L’urgence justifie que soit prononcée la suspension d’un acte administratif lorsque l’exécution de celui-ci porte atteinte, de manière suffisamment grave et immédiate, à un intérêt public, à la situation de la partie requérante ou aux intérêts qu’elle entend défendre. Il appartient au juge des référés, saisi d’une demande de suspension d’une décision refusant la délivrance d’un titre de séjour, d’apprécier et de motiver l’urgence compte tenu de l’incidence immédiate du refus de titre de séjour sur la situation concrète de l’intéressé. Cette condition d’urgence sera en principe constatée dans le cas d’un refus de renouvellement du titre de séjour.

L’administration ne fait valoir aucune circonstance de nature à renverser la présomption dont peut se prévaloir la partie requérante. Par conséquent, la condition d’urgence doit être regardée comme remplie.

En ce qui concerne l’existence d’un doute sérieux quant à la légalité de la décision attaquée :

La décision en litige comporte la motivation suivante : « Au regard des éléments en notre possession, le dossier ne peut faire l’objet d’une instruction pour la raison suivante : Suite à plusieurs relances de compléments, La demande a été classée sans suite, car les documents fournis sont incomplets veuillez faire à nouveau une demande en ayant mis tous les documents demander au risque que la demande soit clôturer ».

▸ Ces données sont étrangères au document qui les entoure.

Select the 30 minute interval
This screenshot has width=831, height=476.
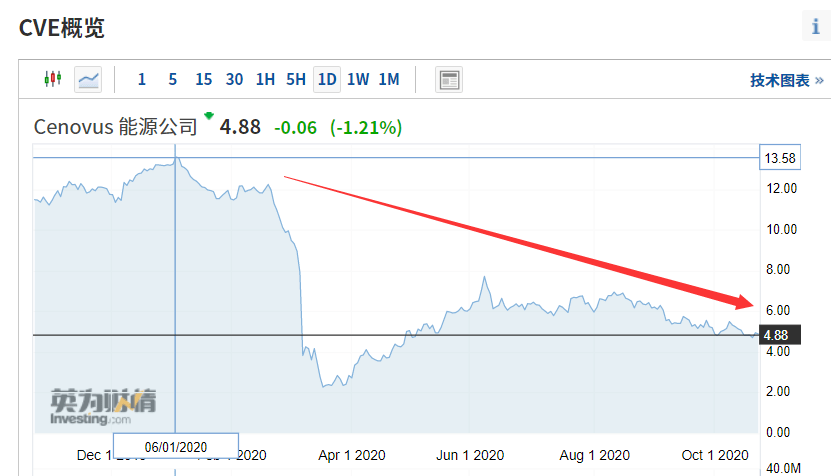[234, 80]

Il résulte de l’instruction que l’intéressé a été destinataire d’une attestation de prolongation d’instruction, de sorte que son dossier avait été considéré complet, qu’il a répondu à toutes les demandes qui lui ont été faites et que l’administration n’indique pas, ni dans la décision en litige, ni dans les pièces produites, la pièce dont le manque aurait pu faire obstacle à l’instruction.

En l’état de l’instruction, le moyen tiré de l’erreur de droit, dès lors que le dossier était complet, commise par l’administration en clôturant la demande de M. A..., est propre à créer un doute sérieux quant à la légalité de la décision en litige.

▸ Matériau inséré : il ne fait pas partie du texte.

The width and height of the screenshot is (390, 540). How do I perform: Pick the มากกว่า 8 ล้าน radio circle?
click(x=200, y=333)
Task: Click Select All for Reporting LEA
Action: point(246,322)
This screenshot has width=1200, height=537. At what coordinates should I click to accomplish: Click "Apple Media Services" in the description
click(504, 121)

Il résulte de ce qui précède qu’il y a lieu de suspendre l’exécution de la décision attaquée.

Sur les conclusions à fin d’injonction :

La suspension prononcée par la présente ordonnance implique que le préfet de la Seine-Saint-Denis procède à l’examen de la situation de M. A.... Il y a lieu d’enjoindre au préfet d’y procéder dans un délai de deux mois à compter de la notification de la présente ordonnance, et dans l’attente de munir M. A... d’une autorisation provisoire de séjour assortie d’une autorisation de travail, laquelle devra lui être délivrée dans un délai de trois semaines. A ce stade, il n’y a pas lieu d’assortir cette injonction d’une astreinte.

Sur les frais de l’instance :

Dans les circonstances de l’espèce, il y a lieu de mettre à la charge de l’Etat le versement de la somme de 1 000 euros au titre de l’article L. 761-1 du code de justice administrative.






O R D O N N E :



Article 1er : L’exécution de la décision du 13 août 2025 portant clôture de la demande de M. A... tendant au renouvellement de son certificat de résidence algérien est suspendue.

Article 2 : Il est enjoint au préfet de la Seine-Saint-Denis de procéder à l’examen de la demande de M. A... dans un délai de deux mois à compter de la notification de la présente ordonnance, et dans l’attente de munir M. A... d’une autorisation provisoire de séjour assortie d’une autorisation de travail, laquelle devra être délivrée dans un délai de trois semaines.

Article 3 : L’Etat versera la somme de 1 000 euros à M. A... en application des dispositions de l’article L. 761-1 du code de justice administrative.
Article 5 : Le surplus des conclusions de la requête est rejeté.
Article 6 : La présente ordonnance sera notifiée à M. B... A... et au ministre de l’intérieur.

Copie en sera adressée au préfet de la Seine-Saint-Denis.


Fait à Montreuil, le 30 janvier 2026.


Le juge des référés,





F. DESIMON


La République mande et ordonne au ministre de l’intérieur en ce qui le concerne ou à tous commissaires de justice à ce requis en ce qui concerne les voies de droit commun contre les parties privées, de pourvoir à l’exécution de la présente décision.